**THE DATA:**
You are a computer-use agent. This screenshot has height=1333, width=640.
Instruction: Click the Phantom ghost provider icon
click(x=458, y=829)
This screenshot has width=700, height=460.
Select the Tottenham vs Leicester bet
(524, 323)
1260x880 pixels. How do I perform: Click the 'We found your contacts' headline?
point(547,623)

==

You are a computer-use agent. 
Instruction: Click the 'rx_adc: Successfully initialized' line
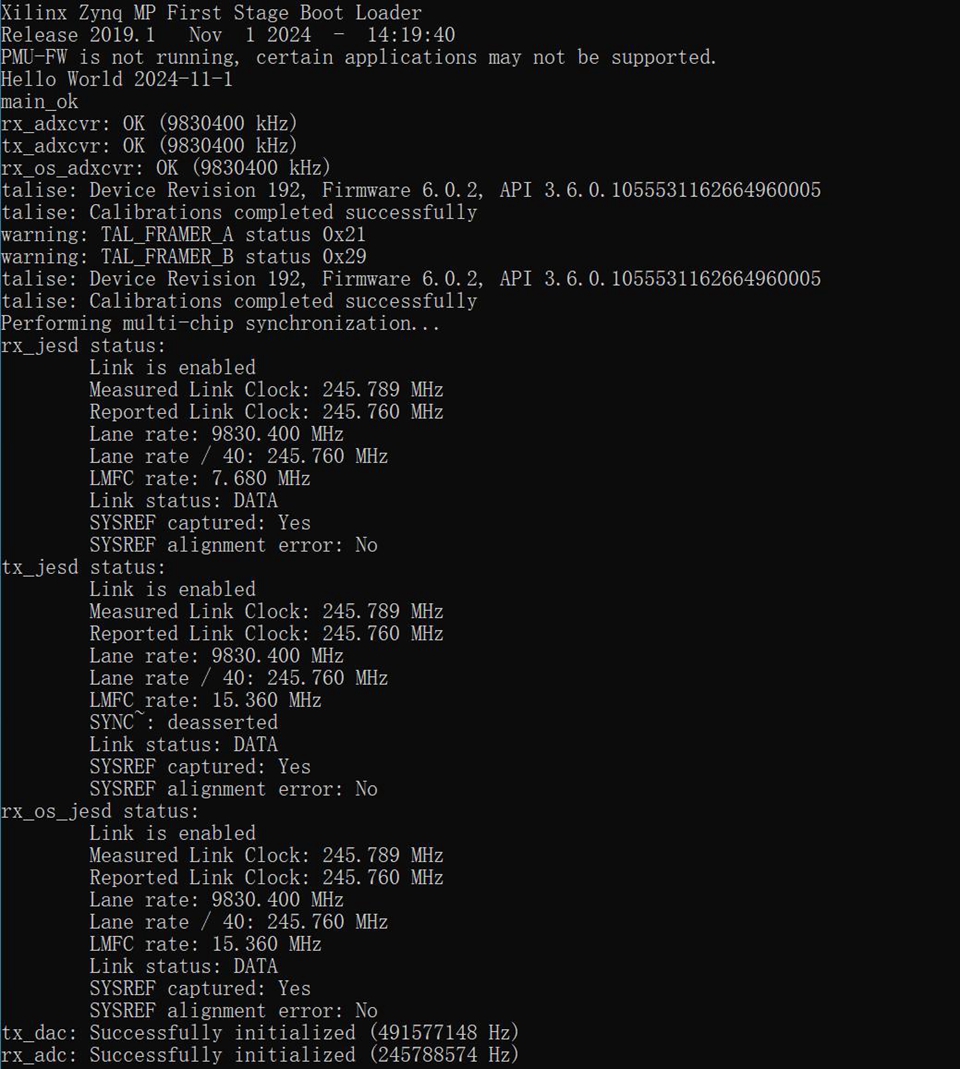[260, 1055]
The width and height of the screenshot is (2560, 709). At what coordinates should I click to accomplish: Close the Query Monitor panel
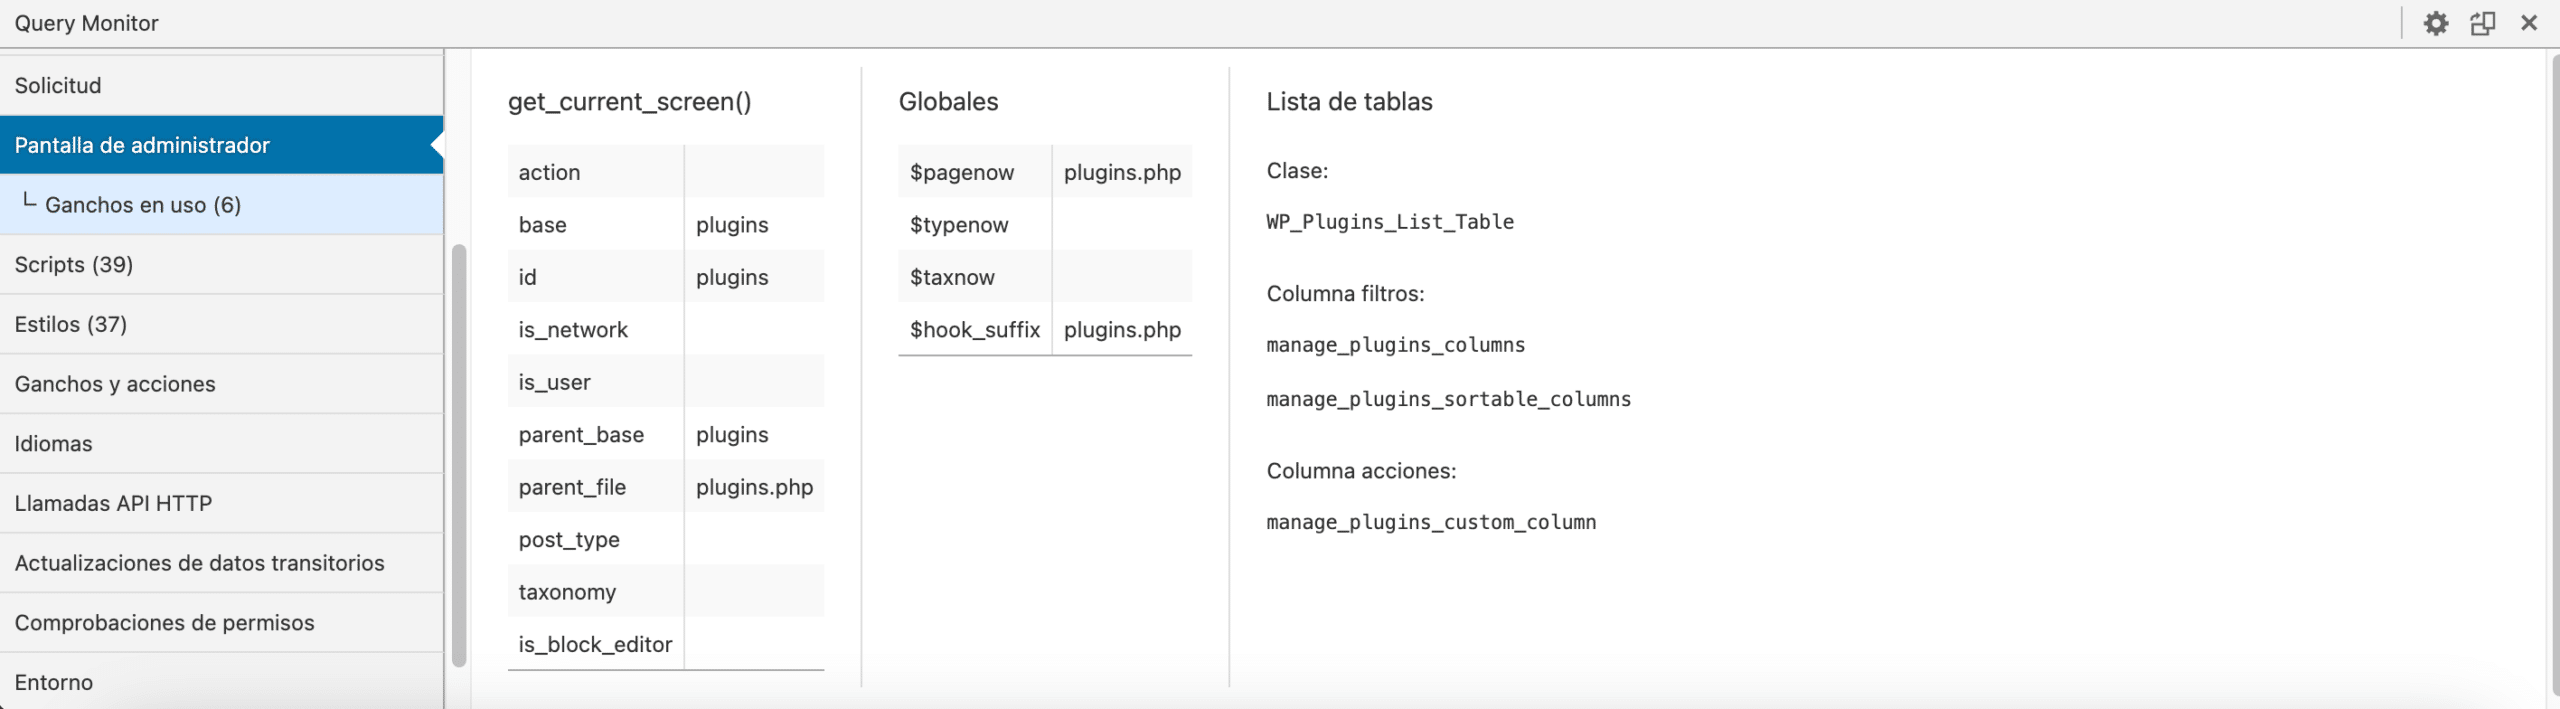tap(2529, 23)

* * *

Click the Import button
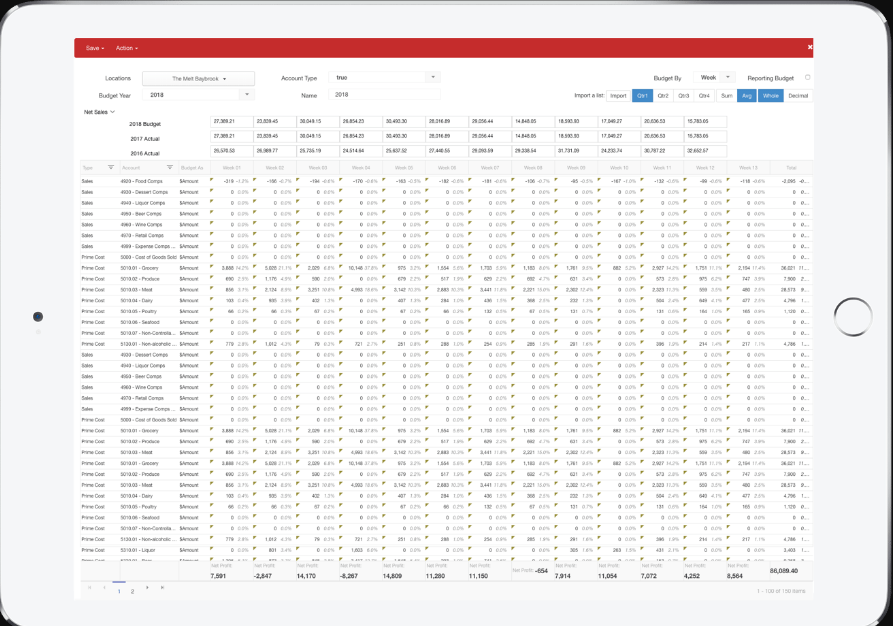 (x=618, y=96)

**TO DO:**
Where a line of the material above holds the string "This", copy that line.

**WRITTEN ANSWER:**
You are a computer-use agent. This screenshot has height=1333, width=640.
This screenshot has width=700, height=460.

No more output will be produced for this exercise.